作　　者：李微[1,2] 肖国源 陈辉涛 杨蕾 张圣德 LI Wei;XIAO Guoyuan;CHEN Huitao;YANG Lei;ZHANG Shengde(School of Energy and Power Engineering,Changsha University of Science&Technology,Changsha 410114,China;Hunan Province 2011 Collaborative Innovation Center of Clean Energy and Smart Grid,Changsha 410114,China;Japan Electric Power Central Research Institute,Tokyo 240-0196,Japan)

机构地区：[1]长沙理工大学能源与动力工程学院,长沙410114 [2]清洁能源与智能电网湖南省2011协同创新中心,长沙410114 [3]日本电力中央研究所,东京240-0196日本

出　　处：《中国表面工程》2022年第2期140-151,共12页China Surface Engineering

基　　金：国家自然科学基金(51675058,52075048);湖南省创新计划(2018RS3073);湖南省教育厅优秀青年(21B0304);长沙理工大学双一流科学研究国际合作拓展(2019IC15)资助项目。
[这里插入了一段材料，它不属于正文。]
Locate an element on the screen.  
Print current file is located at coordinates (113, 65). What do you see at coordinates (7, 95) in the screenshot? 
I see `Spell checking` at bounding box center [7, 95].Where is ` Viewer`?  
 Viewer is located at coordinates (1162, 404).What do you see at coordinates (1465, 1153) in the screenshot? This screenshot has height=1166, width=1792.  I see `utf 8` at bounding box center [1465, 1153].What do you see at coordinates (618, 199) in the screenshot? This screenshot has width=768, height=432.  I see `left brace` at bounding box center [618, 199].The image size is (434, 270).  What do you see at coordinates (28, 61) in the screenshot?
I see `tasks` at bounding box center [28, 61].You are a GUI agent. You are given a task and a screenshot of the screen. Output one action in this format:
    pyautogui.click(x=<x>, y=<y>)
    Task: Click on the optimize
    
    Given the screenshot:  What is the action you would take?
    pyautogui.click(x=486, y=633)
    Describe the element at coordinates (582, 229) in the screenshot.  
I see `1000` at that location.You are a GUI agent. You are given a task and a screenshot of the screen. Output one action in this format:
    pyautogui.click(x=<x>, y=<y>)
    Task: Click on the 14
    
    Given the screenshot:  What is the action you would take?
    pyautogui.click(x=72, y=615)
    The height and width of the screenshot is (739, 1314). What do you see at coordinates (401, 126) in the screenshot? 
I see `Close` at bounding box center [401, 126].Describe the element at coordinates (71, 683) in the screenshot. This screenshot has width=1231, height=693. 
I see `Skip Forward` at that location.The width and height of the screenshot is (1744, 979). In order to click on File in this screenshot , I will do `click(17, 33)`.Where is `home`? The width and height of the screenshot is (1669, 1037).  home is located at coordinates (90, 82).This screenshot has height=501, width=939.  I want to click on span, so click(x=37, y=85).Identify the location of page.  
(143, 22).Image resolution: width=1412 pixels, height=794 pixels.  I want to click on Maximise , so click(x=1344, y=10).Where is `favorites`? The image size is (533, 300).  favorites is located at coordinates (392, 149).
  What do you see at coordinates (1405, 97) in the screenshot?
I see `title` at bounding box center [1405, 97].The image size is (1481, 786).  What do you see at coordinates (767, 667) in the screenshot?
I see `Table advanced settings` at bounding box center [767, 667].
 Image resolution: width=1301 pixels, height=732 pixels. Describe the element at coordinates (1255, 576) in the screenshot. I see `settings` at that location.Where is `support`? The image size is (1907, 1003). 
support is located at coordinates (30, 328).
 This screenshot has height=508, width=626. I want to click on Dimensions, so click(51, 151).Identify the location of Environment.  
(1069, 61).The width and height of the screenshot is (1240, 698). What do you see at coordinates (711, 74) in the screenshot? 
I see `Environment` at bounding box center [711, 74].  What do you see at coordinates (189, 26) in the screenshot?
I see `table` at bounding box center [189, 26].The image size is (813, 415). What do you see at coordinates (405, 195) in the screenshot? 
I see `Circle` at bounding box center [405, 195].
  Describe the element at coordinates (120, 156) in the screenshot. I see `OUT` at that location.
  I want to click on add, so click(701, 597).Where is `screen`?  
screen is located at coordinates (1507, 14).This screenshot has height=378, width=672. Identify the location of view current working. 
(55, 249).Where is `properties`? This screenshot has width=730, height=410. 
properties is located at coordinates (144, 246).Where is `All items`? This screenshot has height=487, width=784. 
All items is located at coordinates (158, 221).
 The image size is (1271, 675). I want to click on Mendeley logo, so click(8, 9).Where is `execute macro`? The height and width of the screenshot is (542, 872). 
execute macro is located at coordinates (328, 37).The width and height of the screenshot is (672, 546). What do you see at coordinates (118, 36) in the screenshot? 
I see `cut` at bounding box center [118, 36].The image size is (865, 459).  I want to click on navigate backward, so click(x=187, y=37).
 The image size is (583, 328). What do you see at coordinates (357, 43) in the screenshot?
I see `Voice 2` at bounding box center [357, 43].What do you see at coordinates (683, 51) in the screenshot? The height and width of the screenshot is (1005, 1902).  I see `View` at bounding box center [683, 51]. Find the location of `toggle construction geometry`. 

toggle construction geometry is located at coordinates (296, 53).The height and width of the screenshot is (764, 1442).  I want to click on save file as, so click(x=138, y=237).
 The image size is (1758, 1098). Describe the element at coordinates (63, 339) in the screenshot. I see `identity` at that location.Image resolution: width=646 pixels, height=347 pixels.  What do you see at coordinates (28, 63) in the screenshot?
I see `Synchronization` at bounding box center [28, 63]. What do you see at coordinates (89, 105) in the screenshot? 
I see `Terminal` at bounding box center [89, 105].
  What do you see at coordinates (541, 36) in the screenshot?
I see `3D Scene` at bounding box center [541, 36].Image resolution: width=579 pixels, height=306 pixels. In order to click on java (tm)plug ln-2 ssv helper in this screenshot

摘　　要：针对聚焦型太阳能热发电换热管材料在熔融铝硅环境中易发生腐蚀疲劳失效的问题,采用粉末包埋渗铝和激光冲击对AISI 321不锈钢进行表面改性,研究其熔融铝硅环境下腐蚀疲劳性能。结果表明,渗铝钢表面形成以FeAl金属间化合物为主的渗层,尽管能够有效地隔离基体和腐蚀介质,但是作为疲劳裂纹的形核源,会导致腐蚀疲劳寿命降低40%;经不同功率密度的激光冲击强化处理后,渗铝钢表面硬度显著提高,延缓了疲劳裂纹萌生,提升了耐蚀性,降低了腐蚀损伤的影响,疲劳损伤占据主导地位,使得渗铝钢腐蚀疲劳寿命提高100%~200%。Aiming at the problem on corrosion fatigue failure of heat exchange tube material for Concentrating solar thermal power generation in molten aluminum silicon environment, surface modification with powder embedded aluminum and laser shock technology is applied in AISI 321 stainless steel, and the corrosion fatigue performance under molten aluminum-silicon environment is investigated. The results show that the aluminized layer mainly composed of FeAl intermediate compound, although can effectively protect substrate from corrosive medium, but as a fatigue crack nucleation source, can lead to corrosion fatigue life reduced by 40%.The surface hardness of aluminized steel is significantly improved after laser shock strengthening treatment with different power densities, which delays fatigue crack initiation, improves corrosion resistance and reduces the influence of corrosion damage, thus resulting in fatigue damage playing a dominant role, which increases the corrosion fatigue life of aluminized steel by 100%-200%.

关 键 词：AISI 321不锈钢 渗铝 激光冲击 腐蚀疲劳 

分 类 号：TG156[金属学及工艺—热处理] TB114[金属学及工艺—金属学]